Btw, what is that octphelper command? Cannot find any manual. What does it do and why should it be started separately from octopi?
no?
/etc/profile.d$ ls
conda.sh debuginfod.sh flatpak.csh freetype2.sh gawk.sh gmsh.sh jre.csh libreoffice-still.csh locale.sh openfoam-8.sh perlbin.sh
debuginfod.csh flatpak-bindir.sh flatpak.sh gawk.csh gmsh.csh gpm.sh jre.sh libreoffice-still.sh opencascade.sh perlbin.csh
Can you give me a hint on what is suspicious?

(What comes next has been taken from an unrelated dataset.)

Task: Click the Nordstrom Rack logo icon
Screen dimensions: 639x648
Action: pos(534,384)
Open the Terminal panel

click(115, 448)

in octopi you can choose terminal update, and that command is executed in the terminal
in ~/.bashrc
I found
[ -f /opt/miniconda3/etc/profile.d/conda.sh ] && source /opt/miniconda3/etc/profile.d/conda.sh
export LC_ALL=C
Is this the issue?
I don't know if this is good, but below is my .bashrc
#
# ~/.bashrc
#
# If not running interactively, don't do anything
[[ $- != *i* ]] && return
# alias ls='ls --color=auto'
# PS1='[\u@\h \W]\$ '
PS1='\[\033[01;31m\]\h\[\033[01;34m\] \W \$\[\033[00m\] '
export HISTFILESIZE=-1
export HISTSIZE=-1
Most probably yes. Try to comment it out.